TASK DIRECTIONS:
Reproduce the tail of the data exactly. It starts at the line containing "The width and height of the screenshot is (800, 720)." and runs to the last line.

STUDY MATERIAL:
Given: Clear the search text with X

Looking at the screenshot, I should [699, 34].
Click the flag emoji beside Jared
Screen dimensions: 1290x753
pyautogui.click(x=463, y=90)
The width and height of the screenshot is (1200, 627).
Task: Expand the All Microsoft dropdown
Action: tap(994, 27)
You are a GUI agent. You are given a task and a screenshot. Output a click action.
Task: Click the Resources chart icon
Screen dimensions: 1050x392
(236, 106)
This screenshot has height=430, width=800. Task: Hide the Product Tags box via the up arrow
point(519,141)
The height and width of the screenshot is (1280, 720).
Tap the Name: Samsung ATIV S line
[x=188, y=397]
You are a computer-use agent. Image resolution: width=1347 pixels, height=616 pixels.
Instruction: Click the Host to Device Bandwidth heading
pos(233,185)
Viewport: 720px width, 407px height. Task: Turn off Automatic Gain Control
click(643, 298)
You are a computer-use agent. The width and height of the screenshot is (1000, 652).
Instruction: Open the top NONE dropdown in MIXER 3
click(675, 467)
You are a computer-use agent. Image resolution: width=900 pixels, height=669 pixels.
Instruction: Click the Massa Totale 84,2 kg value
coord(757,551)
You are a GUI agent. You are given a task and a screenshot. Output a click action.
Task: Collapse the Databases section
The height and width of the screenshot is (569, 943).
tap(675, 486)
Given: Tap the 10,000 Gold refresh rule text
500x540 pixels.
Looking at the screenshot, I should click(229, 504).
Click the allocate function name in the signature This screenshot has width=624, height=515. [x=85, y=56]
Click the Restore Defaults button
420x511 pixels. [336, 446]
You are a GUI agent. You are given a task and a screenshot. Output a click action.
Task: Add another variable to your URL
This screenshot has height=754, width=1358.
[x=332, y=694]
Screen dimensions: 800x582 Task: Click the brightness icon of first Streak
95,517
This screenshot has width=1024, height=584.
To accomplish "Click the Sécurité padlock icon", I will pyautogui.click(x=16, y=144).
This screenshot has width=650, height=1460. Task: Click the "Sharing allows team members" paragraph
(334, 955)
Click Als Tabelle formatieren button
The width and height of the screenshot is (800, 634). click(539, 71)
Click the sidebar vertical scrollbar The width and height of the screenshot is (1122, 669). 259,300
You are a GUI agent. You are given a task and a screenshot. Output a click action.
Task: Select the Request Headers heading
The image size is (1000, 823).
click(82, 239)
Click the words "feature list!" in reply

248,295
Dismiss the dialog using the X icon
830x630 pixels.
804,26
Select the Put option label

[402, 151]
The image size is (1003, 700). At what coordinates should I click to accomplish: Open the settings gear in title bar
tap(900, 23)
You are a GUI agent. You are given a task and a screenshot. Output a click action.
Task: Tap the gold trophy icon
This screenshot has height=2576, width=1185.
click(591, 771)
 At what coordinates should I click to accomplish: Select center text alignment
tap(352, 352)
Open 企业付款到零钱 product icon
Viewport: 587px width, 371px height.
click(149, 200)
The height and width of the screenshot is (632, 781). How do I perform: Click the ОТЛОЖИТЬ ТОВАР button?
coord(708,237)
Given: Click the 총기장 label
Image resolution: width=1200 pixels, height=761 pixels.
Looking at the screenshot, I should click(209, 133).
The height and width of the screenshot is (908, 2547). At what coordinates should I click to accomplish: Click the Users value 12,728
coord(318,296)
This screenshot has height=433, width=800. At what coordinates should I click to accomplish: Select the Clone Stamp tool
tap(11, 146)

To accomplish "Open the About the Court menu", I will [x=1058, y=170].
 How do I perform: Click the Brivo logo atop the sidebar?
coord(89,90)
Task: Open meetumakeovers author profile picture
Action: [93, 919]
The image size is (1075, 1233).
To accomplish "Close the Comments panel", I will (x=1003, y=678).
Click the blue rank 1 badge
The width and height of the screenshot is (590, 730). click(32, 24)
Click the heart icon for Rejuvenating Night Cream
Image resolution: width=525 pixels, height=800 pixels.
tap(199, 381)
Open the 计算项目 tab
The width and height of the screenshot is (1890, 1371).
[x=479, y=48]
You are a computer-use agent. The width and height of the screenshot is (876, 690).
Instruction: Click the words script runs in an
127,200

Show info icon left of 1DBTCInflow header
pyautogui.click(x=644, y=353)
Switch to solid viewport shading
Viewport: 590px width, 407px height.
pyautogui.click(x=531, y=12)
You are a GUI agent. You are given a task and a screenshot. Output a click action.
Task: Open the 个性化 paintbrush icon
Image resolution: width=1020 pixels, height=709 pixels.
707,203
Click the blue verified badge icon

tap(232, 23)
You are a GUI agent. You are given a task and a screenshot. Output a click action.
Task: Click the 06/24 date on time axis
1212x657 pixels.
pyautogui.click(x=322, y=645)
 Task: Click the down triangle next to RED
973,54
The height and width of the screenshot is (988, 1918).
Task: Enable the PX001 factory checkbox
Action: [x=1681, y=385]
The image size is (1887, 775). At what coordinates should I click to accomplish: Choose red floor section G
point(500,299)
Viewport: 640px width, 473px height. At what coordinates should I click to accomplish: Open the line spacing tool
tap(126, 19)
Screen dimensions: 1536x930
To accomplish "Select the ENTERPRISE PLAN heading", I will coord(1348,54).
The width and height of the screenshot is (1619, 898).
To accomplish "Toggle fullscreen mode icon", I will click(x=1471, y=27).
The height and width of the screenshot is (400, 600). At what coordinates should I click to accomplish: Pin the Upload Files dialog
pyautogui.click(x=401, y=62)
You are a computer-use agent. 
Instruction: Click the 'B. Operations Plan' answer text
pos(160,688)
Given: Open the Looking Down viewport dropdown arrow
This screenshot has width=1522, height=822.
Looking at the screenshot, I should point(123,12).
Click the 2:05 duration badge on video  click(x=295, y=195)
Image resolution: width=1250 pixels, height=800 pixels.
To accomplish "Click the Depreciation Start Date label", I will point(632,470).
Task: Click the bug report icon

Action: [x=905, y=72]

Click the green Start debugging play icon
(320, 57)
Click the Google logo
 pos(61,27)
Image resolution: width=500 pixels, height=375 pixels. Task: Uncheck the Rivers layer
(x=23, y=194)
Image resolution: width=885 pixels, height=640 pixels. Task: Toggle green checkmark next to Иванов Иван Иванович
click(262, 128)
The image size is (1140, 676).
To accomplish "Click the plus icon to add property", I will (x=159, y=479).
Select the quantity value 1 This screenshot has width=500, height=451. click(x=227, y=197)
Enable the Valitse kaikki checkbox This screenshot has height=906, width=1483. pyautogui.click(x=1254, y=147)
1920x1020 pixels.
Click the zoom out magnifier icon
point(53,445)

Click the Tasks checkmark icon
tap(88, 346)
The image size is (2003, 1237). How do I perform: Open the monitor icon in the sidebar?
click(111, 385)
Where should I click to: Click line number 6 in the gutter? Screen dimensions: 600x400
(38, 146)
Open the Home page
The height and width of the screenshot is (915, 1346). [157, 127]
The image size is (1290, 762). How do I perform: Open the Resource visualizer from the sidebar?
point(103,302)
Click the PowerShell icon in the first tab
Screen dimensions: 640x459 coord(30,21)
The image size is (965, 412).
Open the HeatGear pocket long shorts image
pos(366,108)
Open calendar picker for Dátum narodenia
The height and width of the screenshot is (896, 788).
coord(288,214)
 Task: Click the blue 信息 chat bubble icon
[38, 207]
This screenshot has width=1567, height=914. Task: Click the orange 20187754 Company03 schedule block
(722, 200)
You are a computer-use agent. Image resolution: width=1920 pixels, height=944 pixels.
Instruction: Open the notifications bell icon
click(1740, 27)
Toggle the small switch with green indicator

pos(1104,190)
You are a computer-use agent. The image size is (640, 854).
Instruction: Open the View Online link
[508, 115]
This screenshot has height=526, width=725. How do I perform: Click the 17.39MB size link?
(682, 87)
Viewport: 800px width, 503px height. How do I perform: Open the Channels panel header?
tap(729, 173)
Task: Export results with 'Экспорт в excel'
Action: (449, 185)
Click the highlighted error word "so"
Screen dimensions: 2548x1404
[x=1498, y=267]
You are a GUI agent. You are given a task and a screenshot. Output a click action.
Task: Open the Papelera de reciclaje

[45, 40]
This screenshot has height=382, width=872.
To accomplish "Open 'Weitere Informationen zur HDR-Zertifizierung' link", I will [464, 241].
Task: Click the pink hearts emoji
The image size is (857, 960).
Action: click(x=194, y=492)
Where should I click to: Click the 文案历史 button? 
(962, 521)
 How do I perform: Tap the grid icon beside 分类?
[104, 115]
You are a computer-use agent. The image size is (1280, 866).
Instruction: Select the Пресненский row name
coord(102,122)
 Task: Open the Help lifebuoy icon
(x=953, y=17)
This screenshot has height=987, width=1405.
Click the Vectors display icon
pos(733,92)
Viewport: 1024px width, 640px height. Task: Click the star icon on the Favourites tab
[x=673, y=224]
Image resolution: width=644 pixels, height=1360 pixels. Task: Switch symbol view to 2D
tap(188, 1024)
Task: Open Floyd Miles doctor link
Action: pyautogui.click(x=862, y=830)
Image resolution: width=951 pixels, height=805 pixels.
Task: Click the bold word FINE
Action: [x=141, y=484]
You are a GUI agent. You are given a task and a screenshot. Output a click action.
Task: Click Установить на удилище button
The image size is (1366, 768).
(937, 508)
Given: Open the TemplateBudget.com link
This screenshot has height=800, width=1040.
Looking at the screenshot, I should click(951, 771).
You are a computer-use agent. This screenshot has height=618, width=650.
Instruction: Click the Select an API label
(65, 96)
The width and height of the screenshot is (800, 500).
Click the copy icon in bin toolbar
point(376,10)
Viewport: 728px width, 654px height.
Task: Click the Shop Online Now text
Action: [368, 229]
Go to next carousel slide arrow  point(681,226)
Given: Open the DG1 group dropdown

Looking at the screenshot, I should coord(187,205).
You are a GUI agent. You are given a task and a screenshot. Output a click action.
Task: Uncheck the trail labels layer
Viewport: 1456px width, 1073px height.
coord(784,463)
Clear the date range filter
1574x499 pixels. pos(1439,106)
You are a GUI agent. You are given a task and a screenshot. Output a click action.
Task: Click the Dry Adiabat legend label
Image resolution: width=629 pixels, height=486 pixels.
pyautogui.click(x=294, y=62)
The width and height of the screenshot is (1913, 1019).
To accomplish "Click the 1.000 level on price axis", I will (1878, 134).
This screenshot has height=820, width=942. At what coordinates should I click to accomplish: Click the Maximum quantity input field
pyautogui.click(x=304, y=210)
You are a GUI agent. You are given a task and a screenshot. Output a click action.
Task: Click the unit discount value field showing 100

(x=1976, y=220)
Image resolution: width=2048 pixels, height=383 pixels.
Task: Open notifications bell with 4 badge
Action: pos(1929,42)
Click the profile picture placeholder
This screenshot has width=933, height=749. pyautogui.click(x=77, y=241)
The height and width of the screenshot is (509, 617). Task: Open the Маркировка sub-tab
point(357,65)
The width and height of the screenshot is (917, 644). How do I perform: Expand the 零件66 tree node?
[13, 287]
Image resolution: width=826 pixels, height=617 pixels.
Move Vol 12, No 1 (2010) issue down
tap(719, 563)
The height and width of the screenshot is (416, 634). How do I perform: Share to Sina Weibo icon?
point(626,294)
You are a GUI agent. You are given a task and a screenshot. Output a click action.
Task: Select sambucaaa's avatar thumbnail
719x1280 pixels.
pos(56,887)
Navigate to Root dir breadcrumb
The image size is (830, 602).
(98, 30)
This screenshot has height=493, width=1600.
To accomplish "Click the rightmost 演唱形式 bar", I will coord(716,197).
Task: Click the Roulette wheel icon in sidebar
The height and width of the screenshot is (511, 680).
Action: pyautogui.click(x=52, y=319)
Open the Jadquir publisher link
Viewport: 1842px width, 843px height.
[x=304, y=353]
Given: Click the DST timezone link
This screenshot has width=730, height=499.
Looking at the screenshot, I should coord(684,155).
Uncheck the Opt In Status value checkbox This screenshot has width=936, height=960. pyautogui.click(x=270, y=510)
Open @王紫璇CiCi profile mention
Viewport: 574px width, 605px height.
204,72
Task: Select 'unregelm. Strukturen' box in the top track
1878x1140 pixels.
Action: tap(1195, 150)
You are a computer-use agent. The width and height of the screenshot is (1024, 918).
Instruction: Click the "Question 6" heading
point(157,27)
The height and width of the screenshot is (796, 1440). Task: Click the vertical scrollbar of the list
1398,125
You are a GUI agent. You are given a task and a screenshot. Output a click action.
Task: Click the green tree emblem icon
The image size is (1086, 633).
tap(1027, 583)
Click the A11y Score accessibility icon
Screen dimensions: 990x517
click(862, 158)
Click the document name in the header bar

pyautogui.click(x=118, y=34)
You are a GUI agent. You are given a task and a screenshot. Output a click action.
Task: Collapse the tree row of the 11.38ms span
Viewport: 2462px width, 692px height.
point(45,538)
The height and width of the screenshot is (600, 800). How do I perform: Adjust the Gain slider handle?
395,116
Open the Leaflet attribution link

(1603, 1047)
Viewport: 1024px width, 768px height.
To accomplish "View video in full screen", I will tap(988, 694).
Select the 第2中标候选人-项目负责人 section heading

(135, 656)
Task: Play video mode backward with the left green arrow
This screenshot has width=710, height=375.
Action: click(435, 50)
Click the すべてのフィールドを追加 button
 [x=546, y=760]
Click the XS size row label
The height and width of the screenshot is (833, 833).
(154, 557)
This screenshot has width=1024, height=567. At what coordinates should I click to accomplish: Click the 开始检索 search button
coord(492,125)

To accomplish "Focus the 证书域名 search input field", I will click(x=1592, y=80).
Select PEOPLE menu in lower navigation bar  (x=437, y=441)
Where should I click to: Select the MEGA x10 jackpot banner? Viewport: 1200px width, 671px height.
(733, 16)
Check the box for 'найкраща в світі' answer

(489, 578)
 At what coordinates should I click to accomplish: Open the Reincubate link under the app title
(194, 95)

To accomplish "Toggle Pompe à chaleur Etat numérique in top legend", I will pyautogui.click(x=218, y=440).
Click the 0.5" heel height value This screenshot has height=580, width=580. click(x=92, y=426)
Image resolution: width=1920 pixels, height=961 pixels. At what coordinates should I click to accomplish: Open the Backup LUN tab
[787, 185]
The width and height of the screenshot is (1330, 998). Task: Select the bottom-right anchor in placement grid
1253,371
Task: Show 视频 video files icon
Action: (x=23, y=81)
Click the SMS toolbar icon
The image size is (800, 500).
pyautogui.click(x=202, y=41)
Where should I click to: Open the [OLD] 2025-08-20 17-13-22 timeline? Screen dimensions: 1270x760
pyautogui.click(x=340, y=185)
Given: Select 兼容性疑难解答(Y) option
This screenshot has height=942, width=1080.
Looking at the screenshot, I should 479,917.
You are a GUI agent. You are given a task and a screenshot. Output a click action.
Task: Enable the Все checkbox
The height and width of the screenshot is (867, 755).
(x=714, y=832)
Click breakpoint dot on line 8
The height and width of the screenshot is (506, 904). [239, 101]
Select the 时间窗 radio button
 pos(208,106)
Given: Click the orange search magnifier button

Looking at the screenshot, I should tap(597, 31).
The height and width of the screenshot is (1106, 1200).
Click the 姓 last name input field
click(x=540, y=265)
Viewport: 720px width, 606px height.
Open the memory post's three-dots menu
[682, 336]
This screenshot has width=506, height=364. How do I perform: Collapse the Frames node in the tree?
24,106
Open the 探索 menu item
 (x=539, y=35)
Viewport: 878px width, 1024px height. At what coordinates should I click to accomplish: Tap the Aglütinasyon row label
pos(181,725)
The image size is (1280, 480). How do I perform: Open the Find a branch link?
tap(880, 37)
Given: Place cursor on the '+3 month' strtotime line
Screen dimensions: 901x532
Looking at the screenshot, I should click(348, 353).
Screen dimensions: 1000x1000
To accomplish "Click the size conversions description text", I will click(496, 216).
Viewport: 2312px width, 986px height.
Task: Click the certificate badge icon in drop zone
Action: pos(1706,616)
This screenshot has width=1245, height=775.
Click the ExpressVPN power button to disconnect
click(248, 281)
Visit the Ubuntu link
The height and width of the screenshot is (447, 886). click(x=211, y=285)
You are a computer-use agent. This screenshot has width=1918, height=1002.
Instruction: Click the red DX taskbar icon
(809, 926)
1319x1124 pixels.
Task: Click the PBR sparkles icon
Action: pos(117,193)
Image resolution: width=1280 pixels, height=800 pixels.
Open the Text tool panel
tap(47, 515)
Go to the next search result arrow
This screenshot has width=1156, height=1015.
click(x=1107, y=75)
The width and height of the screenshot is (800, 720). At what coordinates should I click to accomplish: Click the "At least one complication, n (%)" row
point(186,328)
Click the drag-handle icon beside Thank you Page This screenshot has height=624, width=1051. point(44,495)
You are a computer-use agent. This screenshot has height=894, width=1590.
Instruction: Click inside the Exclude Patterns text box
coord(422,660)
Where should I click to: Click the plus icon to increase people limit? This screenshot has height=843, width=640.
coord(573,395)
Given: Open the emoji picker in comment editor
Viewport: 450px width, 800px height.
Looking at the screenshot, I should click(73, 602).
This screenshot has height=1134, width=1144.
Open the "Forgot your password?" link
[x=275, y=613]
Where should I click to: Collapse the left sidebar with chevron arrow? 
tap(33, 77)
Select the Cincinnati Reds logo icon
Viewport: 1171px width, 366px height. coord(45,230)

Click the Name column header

RESULT OF THIS EXERCISE:
The width and height of the screenshot is (800, 720). At what coordinates should I click to accomplish: Click the "At least one complication, n (%)" row
point(186,328)
Click the drag-handle icon beside Thank you Page This screenshot has height=624, width=1051. point(44,495)
You are a computer-use agent. This screenshot has height=894, width=1590.
Instruction: Click inside the Exclude Patterns text box
coord(422,660)
Where should I click to: Click the plus icon to increase people limit? This screenshot has height=843, width=640.
coord(573,395)
Given: Open the emoji picker in comment editor
Viewport: 450px width, 800px height.
Looking at the screenshot, I should click(73, 602).
This screenshot has height=1134, width=1144.
Open the "Forgot your password?" link
[x=275, y=613]
Where should I click to: Collapse the left sidebar with chevron arrow? 
tap(33, 77)
Select the Cincinnati Reds logo icon
Viewport: 1171px width, 366px height. coord(45,230)

Click the Name column header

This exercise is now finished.